• **Given data**
* * * * * * * * *

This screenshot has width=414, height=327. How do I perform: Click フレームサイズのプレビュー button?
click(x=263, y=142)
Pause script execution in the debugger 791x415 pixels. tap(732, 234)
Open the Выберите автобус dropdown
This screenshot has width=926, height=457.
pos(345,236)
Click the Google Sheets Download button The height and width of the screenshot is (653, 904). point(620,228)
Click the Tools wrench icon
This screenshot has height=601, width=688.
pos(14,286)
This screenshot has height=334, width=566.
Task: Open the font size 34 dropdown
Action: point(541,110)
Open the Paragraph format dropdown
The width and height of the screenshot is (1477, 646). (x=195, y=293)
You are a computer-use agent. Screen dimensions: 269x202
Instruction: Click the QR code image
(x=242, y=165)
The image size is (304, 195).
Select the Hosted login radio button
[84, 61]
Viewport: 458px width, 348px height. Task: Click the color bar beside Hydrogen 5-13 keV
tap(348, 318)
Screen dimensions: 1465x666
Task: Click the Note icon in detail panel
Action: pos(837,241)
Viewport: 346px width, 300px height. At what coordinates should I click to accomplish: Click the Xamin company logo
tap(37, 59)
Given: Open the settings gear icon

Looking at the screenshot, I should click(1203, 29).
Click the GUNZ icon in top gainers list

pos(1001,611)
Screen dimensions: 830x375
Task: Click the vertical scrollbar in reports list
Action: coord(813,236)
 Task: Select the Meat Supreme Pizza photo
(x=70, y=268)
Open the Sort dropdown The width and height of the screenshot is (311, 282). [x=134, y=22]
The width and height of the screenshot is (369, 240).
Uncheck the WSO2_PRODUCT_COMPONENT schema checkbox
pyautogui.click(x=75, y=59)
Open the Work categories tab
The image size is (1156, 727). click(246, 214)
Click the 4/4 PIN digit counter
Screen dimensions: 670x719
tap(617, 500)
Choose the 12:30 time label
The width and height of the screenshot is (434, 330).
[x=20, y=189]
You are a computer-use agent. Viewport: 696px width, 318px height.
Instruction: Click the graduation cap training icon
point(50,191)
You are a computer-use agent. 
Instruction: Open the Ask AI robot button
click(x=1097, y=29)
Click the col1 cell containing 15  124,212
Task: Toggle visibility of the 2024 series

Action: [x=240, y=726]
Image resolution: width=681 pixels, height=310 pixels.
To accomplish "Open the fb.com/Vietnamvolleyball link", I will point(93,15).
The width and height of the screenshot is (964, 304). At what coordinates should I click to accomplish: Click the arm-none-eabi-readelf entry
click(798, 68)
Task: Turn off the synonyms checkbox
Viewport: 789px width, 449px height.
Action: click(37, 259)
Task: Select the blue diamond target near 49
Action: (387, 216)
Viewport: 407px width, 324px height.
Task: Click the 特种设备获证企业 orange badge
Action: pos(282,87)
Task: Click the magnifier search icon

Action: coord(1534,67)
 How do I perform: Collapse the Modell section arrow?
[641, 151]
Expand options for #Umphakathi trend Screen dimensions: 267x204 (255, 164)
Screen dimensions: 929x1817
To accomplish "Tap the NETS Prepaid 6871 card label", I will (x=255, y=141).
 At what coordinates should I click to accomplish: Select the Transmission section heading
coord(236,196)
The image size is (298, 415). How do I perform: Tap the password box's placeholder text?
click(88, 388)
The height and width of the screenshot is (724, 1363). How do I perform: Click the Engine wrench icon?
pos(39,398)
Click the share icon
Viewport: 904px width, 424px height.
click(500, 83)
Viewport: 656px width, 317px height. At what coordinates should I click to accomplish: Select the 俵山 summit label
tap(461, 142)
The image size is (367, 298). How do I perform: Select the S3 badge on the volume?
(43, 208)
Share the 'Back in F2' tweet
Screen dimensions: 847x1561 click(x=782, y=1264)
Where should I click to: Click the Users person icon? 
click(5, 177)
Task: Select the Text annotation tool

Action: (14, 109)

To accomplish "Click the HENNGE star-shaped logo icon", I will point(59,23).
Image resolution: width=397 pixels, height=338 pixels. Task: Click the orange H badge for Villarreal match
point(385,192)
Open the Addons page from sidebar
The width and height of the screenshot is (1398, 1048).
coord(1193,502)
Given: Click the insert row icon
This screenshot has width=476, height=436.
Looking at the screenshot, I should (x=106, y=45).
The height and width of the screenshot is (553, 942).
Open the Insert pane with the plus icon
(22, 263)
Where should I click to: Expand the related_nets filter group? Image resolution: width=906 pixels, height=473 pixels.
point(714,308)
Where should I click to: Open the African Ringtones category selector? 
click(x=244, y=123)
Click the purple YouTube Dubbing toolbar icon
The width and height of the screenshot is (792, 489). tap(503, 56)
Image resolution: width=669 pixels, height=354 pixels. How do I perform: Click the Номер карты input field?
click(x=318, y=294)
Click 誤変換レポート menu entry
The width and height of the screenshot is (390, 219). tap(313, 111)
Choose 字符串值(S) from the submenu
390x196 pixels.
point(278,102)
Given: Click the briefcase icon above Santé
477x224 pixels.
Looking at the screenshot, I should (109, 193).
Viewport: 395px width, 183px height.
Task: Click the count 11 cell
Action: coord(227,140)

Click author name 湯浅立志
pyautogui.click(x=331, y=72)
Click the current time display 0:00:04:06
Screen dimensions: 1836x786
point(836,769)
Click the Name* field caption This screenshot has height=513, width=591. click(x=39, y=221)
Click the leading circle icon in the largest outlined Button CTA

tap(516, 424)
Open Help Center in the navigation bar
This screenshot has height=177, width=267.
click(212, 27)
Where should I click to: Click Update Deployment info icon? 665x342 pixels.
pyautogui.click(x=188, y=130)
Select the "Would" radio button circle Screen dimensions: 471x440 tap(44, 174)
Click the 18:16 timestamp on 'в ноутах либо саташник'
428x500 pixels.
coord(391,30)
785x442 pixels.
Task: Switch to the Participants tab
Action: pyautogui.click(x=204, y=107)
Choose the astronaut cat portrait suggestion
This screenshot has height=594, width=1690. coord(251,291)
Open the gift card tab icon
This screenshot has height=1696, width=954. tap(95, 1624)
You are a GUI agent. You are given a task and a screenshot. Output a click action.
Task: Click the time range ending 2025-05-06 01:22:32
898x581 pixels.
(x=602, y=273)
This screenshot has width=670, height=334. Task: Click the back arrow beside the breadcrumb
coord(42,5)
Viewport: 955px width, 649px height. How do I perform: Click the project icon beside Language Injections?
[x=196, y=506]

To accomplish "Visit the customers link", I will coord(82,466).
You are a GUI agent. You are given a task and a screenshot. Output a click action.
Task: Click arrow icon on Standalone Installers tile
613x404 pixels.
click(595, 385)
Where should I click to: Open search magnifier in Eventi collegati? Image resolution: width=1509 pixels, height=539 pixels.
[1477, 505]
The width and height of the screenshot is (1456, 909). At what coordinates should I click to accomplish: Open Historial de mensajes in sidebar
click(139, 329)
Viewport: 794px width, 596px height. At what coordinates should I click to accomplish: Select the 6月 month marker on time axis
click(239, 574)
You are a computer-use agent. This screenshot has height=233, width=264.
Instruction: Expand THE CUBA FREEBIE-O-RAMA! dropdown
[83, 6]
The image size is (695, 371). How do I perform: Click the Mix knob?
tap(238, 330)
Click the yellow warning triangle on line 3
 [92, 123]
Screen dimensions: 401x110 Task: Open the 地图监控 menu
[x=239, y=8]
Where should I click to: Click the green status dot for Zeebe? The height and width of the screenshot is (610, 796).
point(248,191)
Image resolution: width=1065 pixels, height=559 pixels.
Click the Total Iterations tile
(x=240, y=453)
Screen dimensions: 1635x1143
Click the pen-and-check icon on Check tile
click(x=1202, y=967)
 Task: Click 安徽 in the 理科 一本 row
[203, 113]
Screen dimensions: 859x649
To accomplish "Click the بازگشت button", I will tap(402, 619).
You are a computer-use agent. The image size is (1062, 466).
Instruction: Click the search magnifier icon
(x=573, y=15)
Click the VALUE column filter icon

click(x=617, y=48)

* * * * * * * * *

• **Instructions for the task**
Copy the listing verbatim, starting at its first line and stopping after the line that contains "Action: point(541,110)".

• **Result below**
This screenshot has width=414, height=327. How do I perform: Click フレームサイズのプレビュー button?
click(x=263, y=142)
Pause script execution in the debugger 791x415 pixels. tap(732, 234)
Open the Выберите автобус dropdown
This screenshot has width=926, height=457.
pos(345,236)
Click the Google Sheets Download button The height and width of the screenshot is (653, 904). point(620,228)
Click the Tools wrench icon
This screenshot has height=601, width=688.
pos(14,286)
This screenshot has height=334, width=566.
Task: Open the font size 34 dropdown
Action: point(541,110)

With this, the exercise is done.